■ Records for this task

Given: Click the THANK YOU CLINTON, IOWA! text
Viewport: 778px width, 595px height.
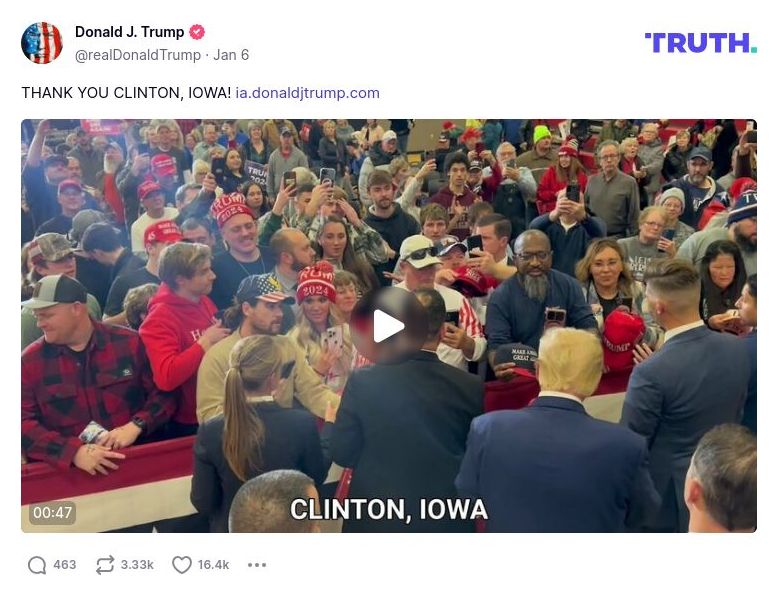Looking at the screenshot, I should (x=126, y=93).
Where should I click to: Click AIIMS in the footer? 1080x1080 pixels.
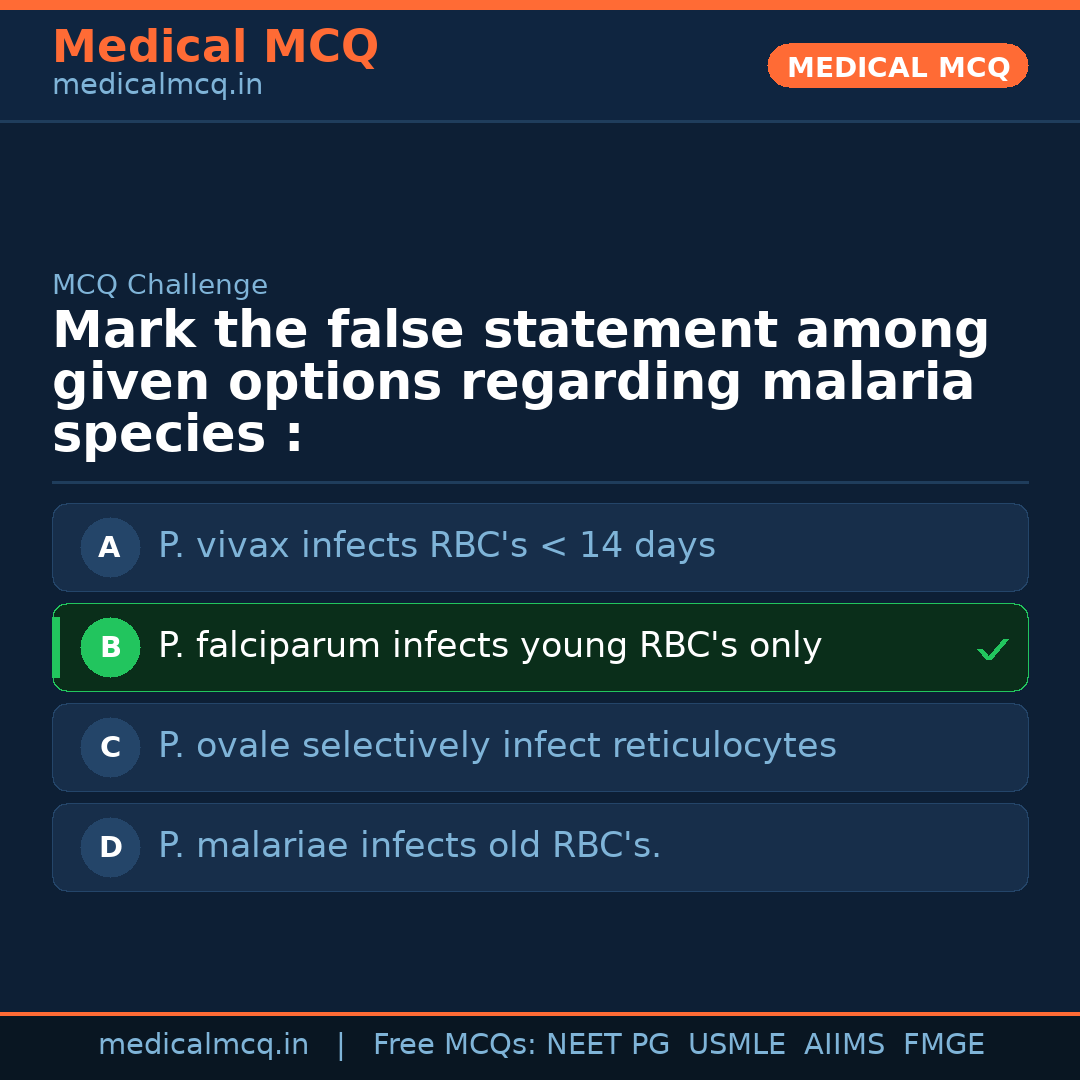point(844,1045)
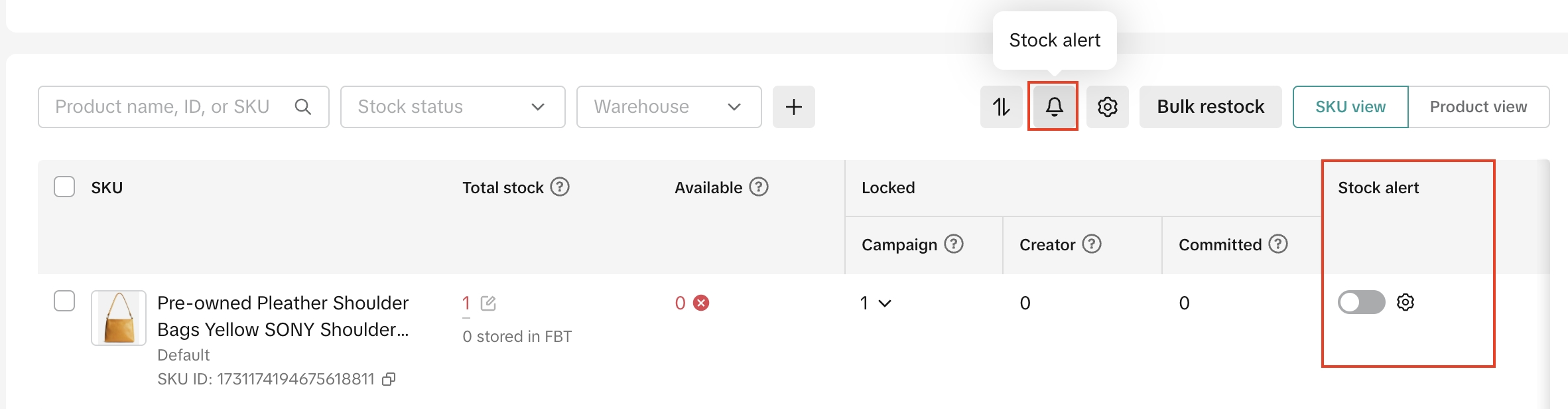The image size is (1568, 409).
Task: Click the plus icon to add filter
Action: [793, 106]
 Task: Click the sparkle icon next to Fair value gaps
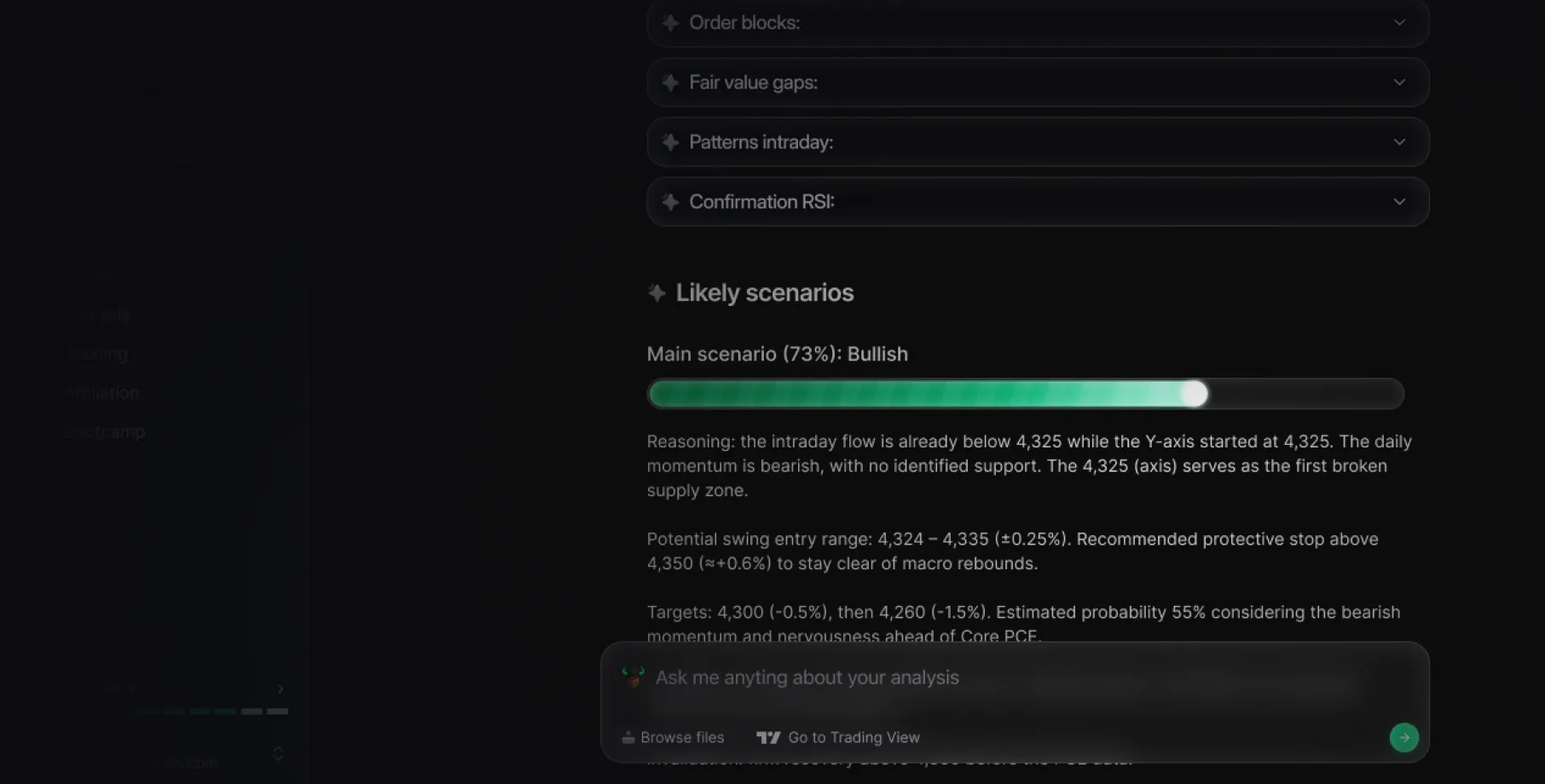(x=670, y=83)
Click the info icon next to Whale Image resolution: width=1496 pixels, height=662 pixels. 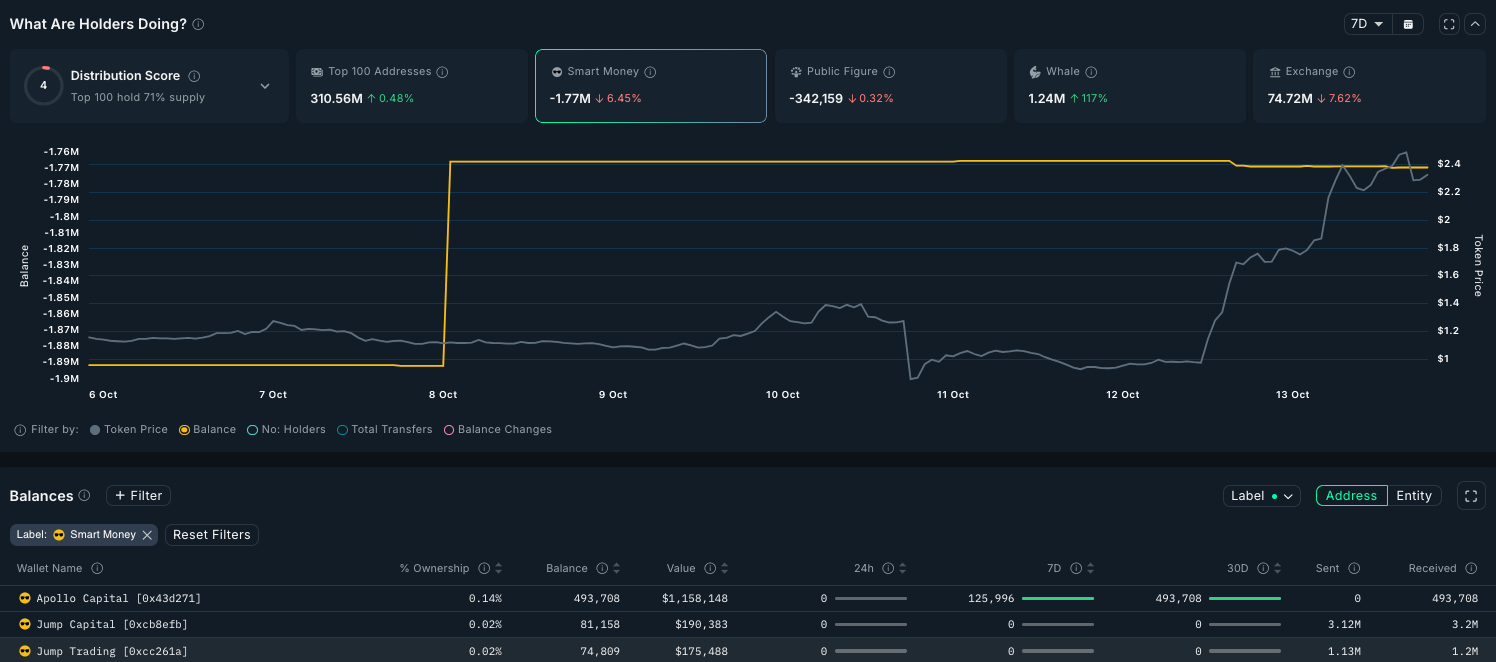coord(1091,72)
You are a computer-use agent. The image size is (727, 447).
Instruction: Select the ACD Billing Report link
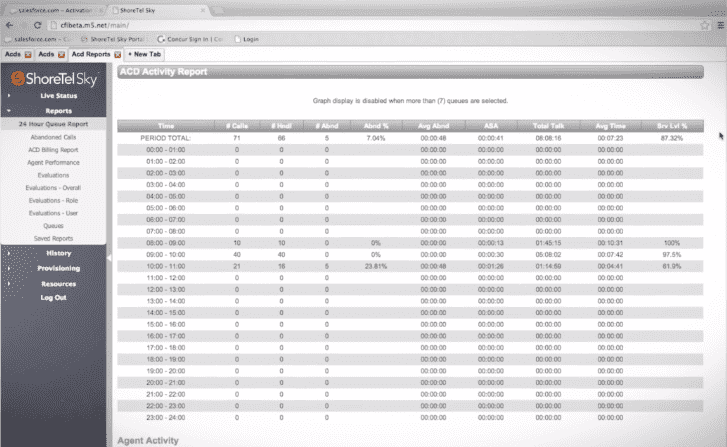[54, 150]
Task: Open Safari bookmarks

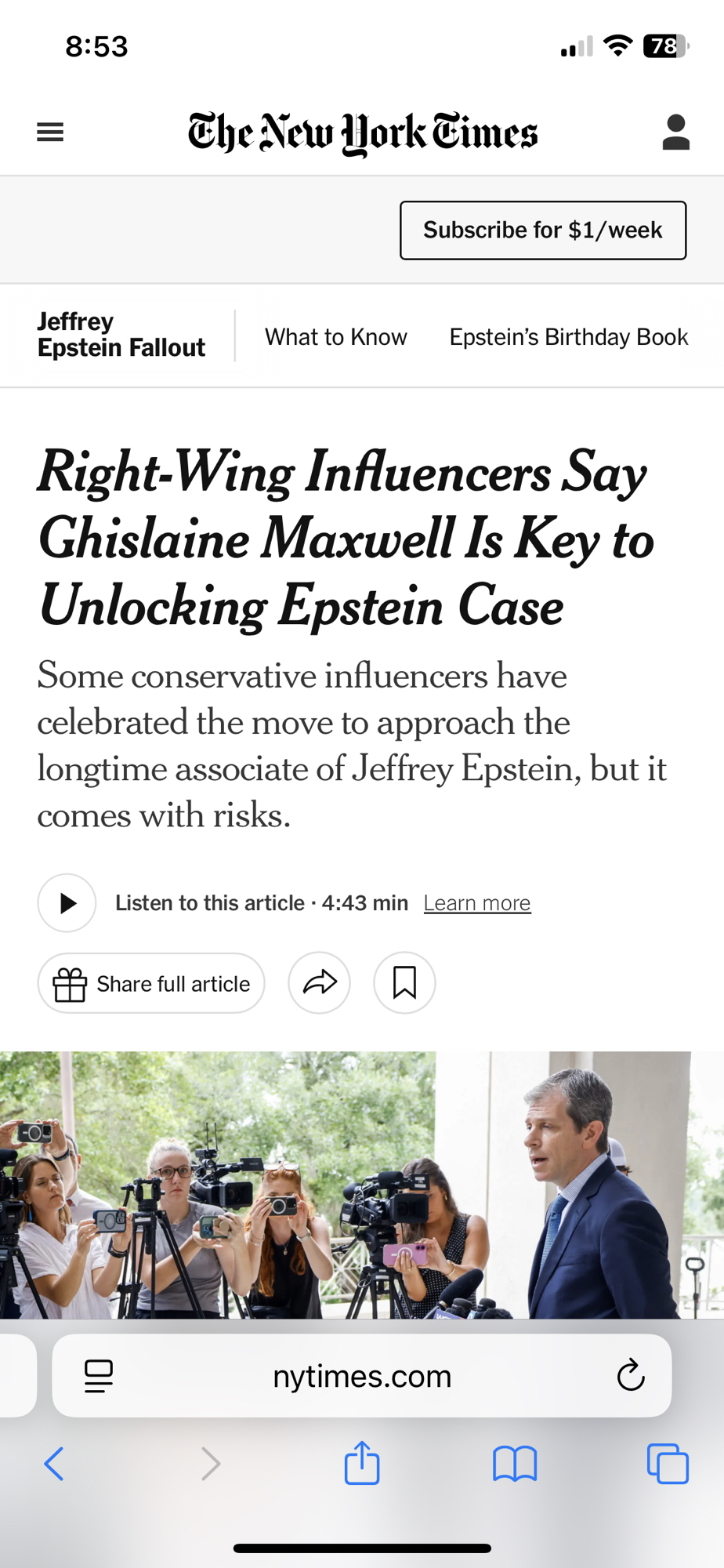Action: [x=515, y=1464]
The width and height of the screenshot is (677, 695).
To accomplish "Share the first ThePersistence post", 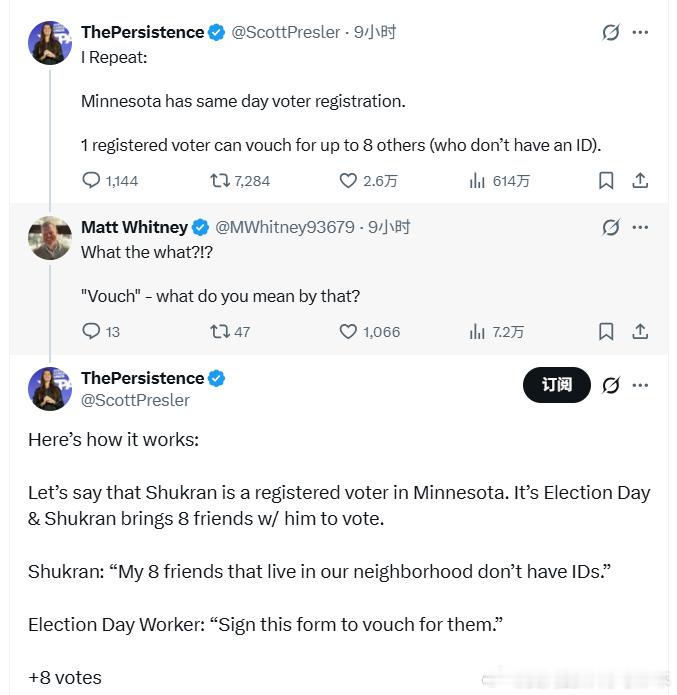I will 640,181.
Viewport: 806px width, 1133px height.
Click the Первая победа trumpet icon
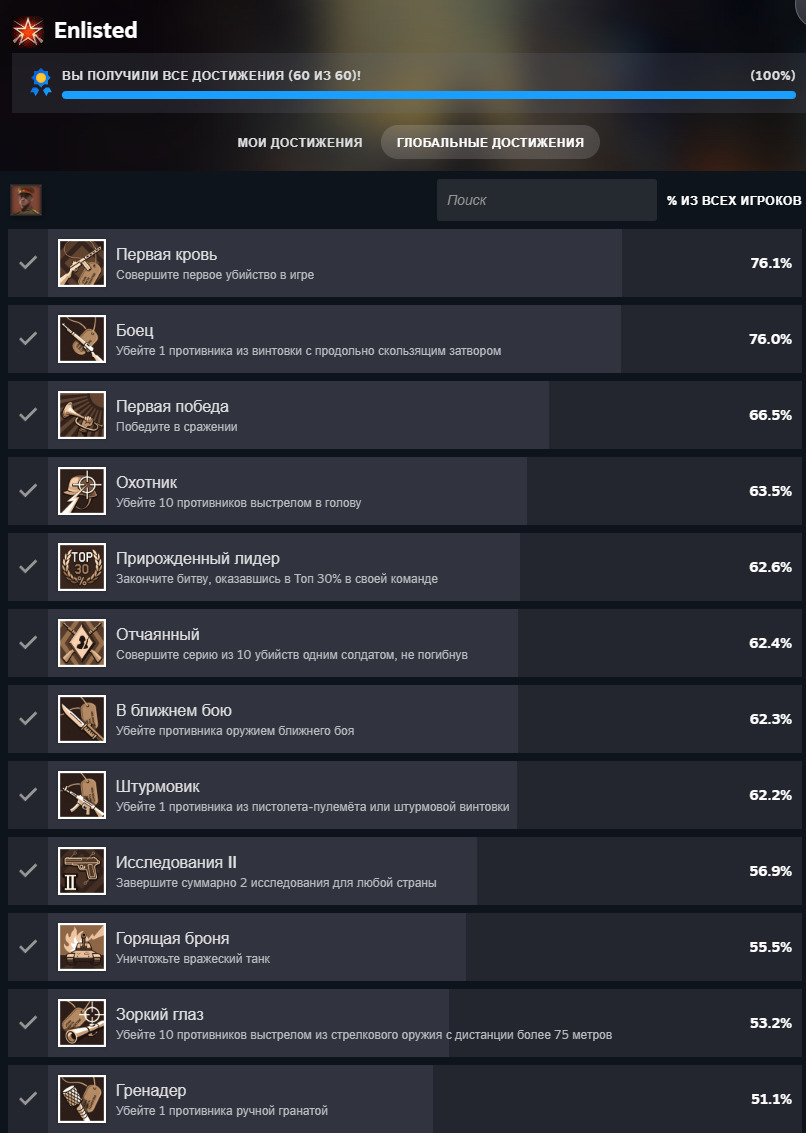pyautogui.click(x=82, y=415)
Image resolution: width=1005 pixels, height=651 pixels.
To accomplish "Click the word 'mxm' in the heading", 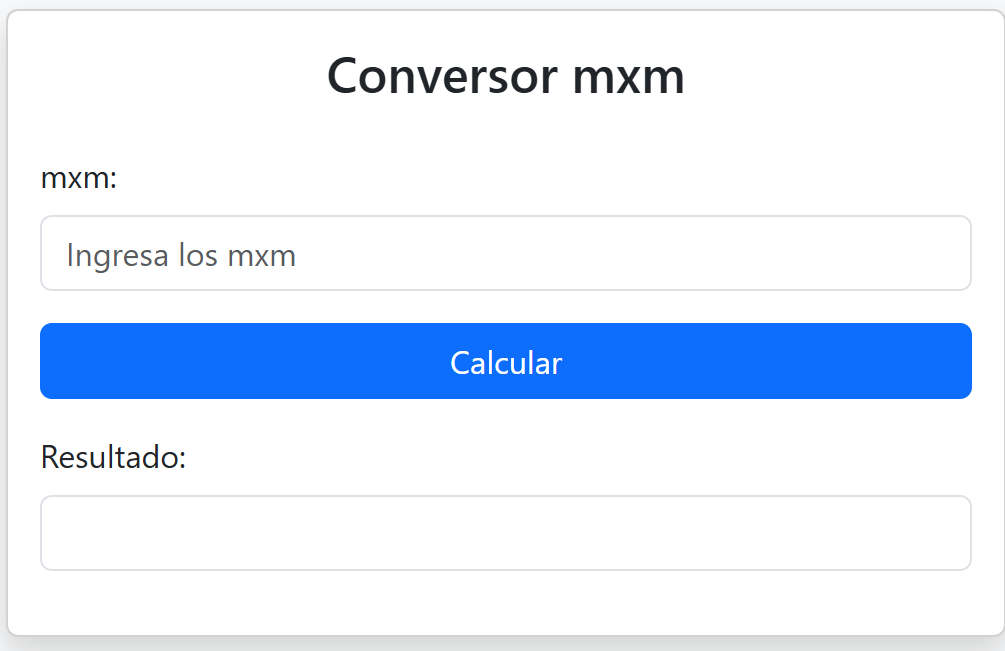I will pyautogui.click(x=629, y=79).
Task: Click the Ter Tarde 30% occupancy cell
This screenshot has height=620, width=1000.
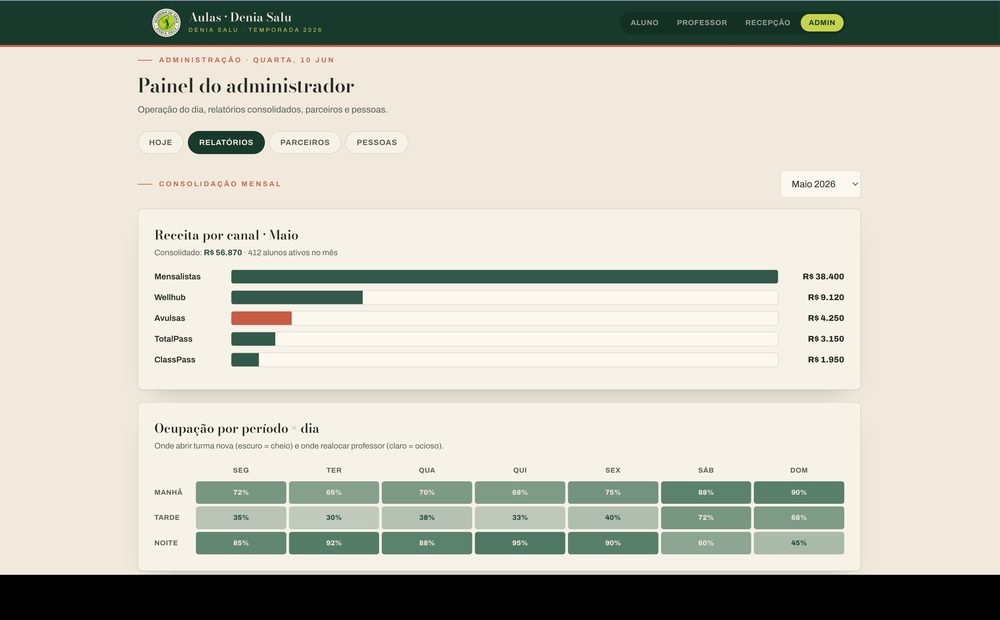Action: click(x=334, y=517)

■ Task objective
When you come to the line containing "Task: Click the Ter Tarde 30% occupancy cell" in the records above, repeat that line and all lines after it exactly, but not the pictures.

■ Response
Task: Click the Ter Tarde 30% occupancy cell
This screenshot has height=620, width=1000.
Action: click(x=334, y=517)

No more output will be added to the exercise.